Spending the 2009 season as manager Ken Macha’s bullpen ace, Coffey threw a whopping 83.2 relief innings, the third most in baseball. His strikeout rate was just okay at 7.0 K/9, but he made up for it by walking just 1.9 batters per nine innings unintentionally and getting a ground ball 52.3% of the time with his low-to-mid-90’s fastball and mid-80’s slider. Batters swung and missed on 10.7% of the swings they took against Coffey, more than they did against strikeout artists like Bobby Jenks, Heath Bell, Carlos Marmol, and Kerry Wood. That fine season earned him a $2.025M salary for 2010 in his second trip through arbitration.
Coffey’s peripheral stats took a bit of a hit in 2010, not coincidentally as he battled a thumb contusion on his throwing hand that cost him three weeks in June. His strikeout and whiff rates actually climbed to 8.1 K/9 and 11.2%, respectively, but his walk rate jumped to 2.6 uIBB/9 and his ground ball rate fell just about five percent to 47.6%. Coffey’s ERA, just 2.90 the year before, shot up to 4.76, but you can blame that on a microscopic 63.9% strand rate. League average is right around 72%, so he ran into quite a bit of bad luck there.
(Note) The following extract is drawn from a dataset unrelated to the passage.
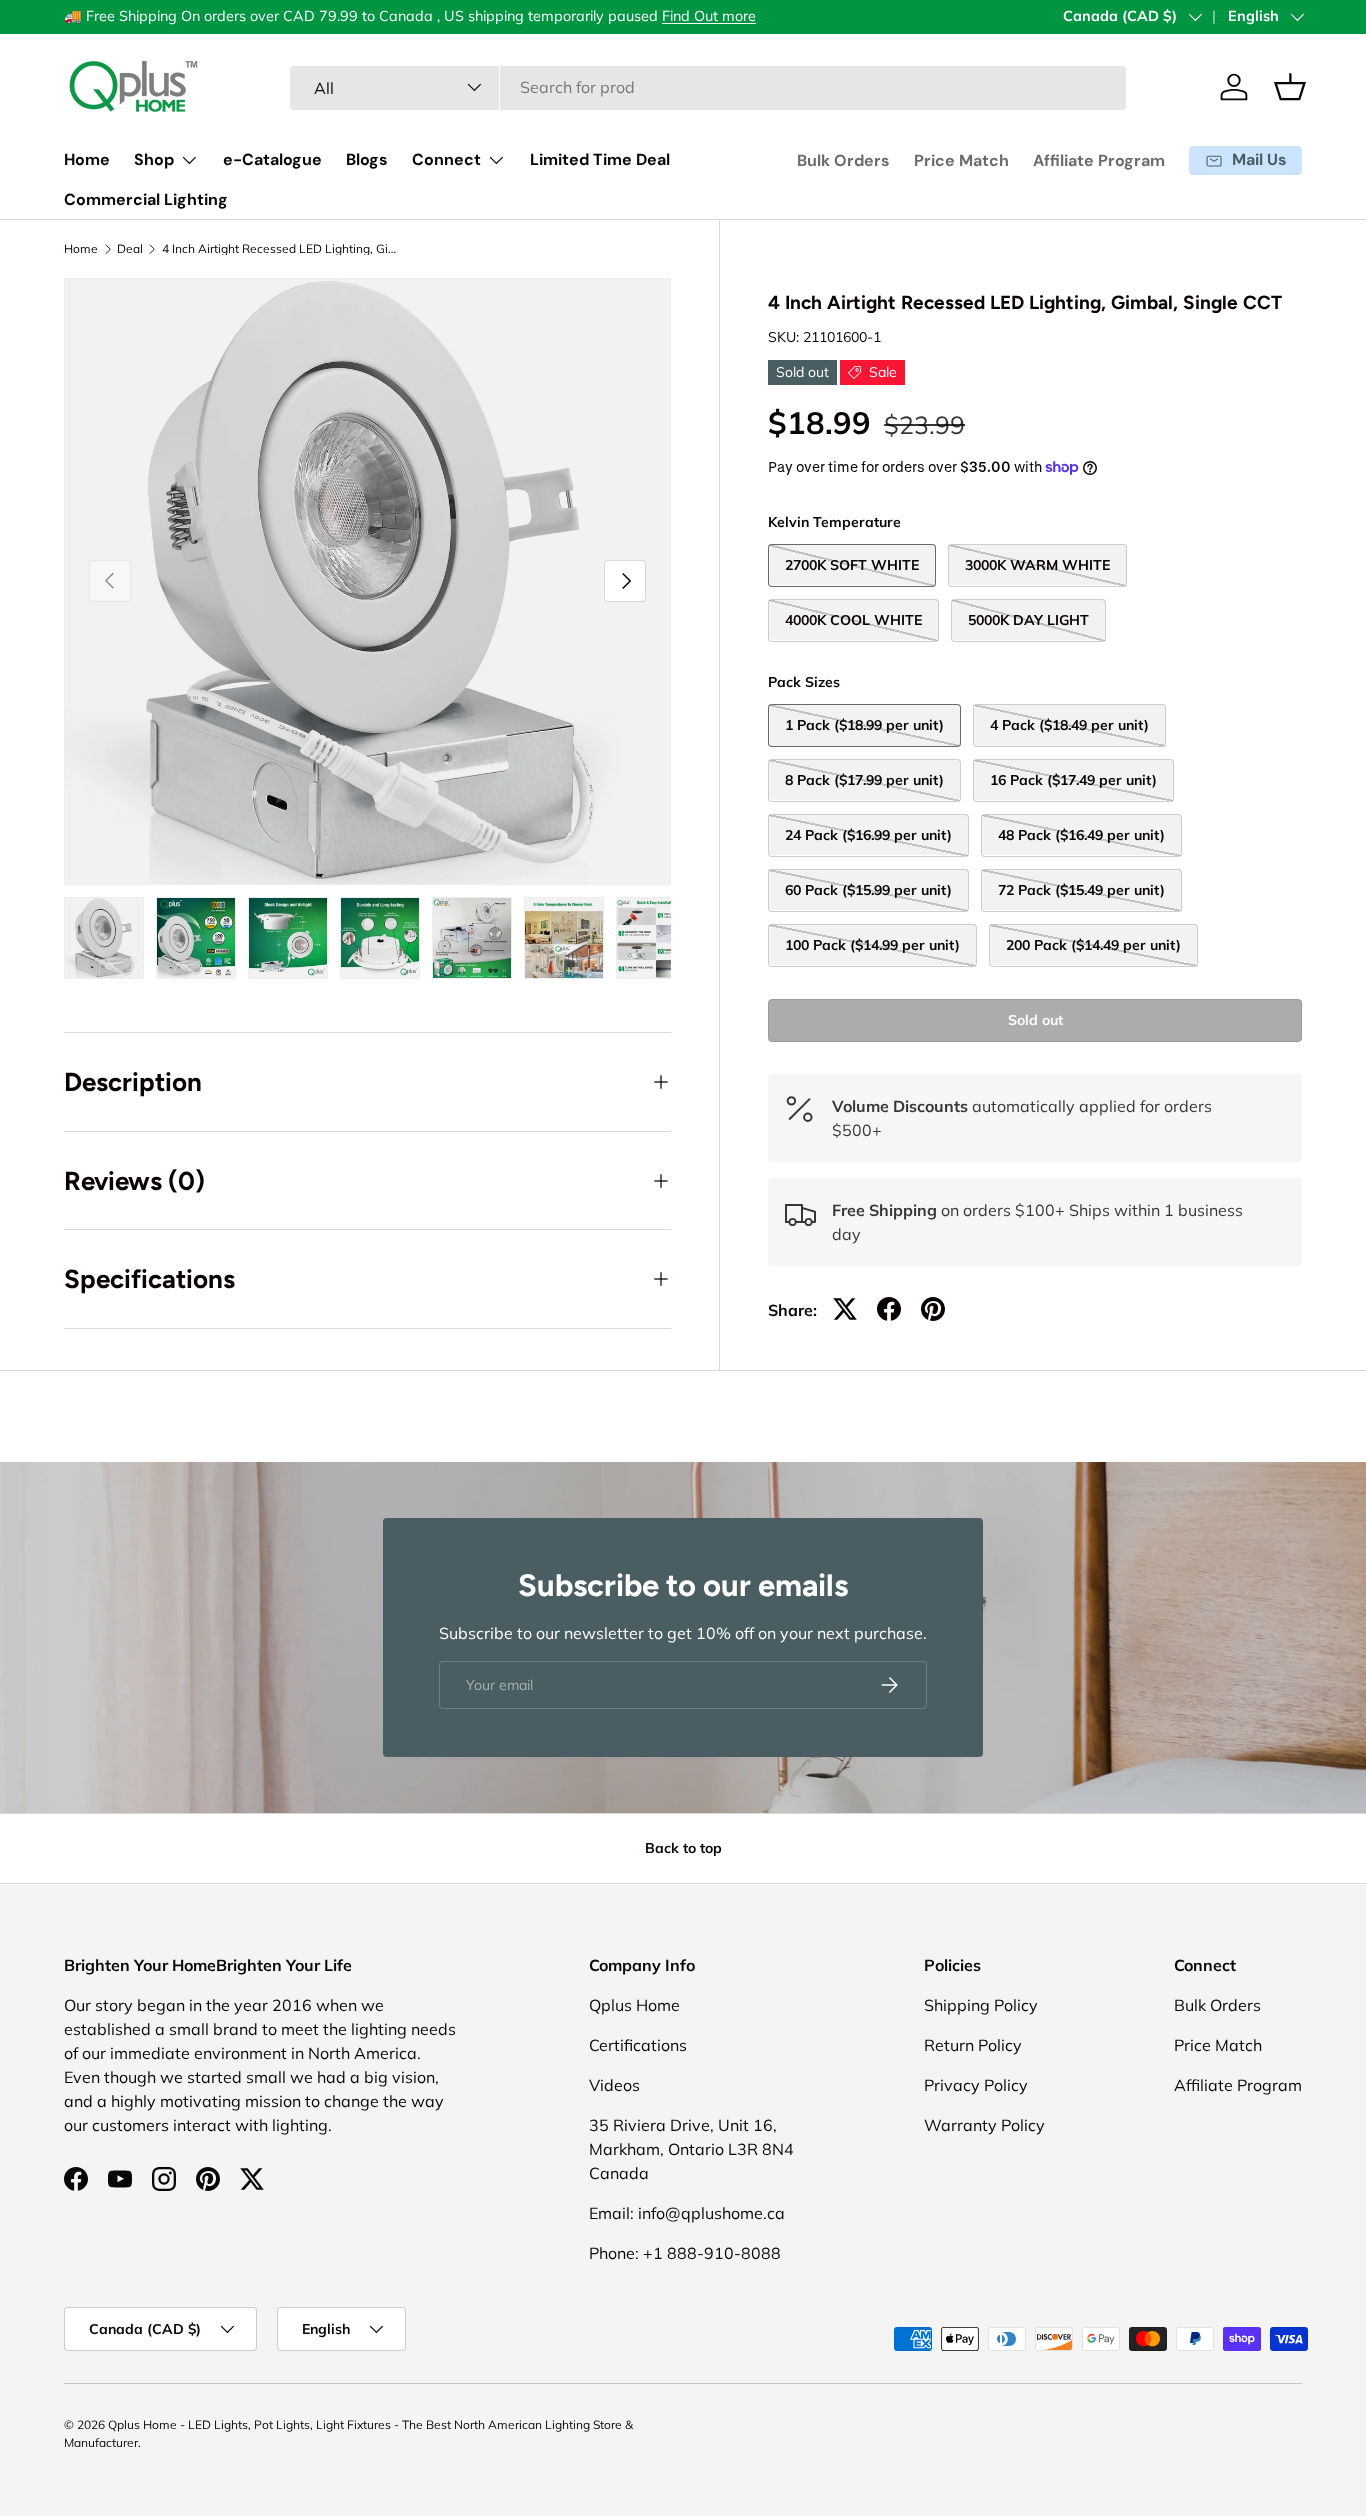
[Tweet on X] (845, 1309)
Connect (446, 159)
Instead of giving Coffey another raise through arbitration, the Brewers non-tendered him earlier this month, a completely understandable move.
Although the walk, ground ball, and improving strikeout rates are traits you want in a reliever, Coffey is flawed. His platoon split is pretty massive, as lefties tagged him for a .344 wOBA over the last two years while righties were held to just a .288 wOBA. He’s also surprisingly homer prone despite the proven ability to keep the ball on the ground, giving up the long ball at a rate almost exactly equal to one for every nine innings pitched over the last two seasons (0.98 HR/9, to be exact). Coffey is flawed, no doubt about it, but so is every other middle reliever on the face of the earth.
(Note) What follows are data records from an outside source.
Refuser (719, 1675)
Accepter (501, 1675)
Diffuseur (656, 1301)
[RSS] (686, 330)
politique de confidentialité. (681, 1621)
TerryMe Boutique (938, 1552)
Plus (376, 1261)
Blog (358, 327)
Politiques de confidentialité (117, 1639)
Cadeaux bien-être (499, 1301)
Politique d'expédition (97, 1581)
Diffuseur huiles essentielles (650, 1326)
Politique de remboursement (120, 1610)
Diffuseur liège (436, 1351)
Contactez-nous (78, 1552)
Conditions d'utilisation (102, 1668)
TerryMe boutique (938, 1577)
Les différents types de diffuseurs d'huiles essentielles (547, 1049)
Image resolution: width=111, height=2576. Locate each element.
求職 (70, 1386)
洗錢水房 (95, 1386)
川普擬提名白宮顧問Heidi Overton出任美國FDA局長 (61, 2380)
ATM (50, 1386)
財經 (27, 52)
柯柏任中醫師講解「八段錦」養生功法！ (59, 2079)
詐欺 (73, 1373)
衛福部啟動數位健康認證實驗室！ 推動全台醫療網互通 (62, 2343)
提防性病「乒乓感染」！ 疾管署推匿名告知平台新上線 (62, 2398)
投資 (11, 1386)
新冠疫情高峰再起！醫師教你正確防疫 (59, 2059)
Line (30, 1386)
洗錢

It shouldn’t cost much to sign Coffey at this point, definitely nothing close to what he earned in 2010. A one-year contract with a six-figure salary seems almost inevitable regardless of what team he joins, a price that’s just a drop in the hat to the Yankees. Right now the Opening Day bullpen projects to have two of Romulo Sanchez (out of options!), Ryan Pope, Danny Turpen, Luis Vizcaino, etc. in it, so adding Coffey would be an obvious upgrade. He can be a very valuable piece if used correctly, meaning he’s kept away from lefty batters. Cheap moves that are easy to back out of, like this would be, is the name of the bullpen game. The risk is minimal.
Aside: Not that it matters, but the 6-foot-4, 240 lb. Coffey has been a fan favorite wherever he’s played, mostly because he comes out of the bullpen to the Ultimate Warrior’s entrance music and does a full sprint to the mound. The Brewers even started keeping track of his sprint times and called it Coffey Time!, even keeping a leader board. It’s irrelevant to his value as a player, but baseball’s supposed to be fun and Coffey is just that.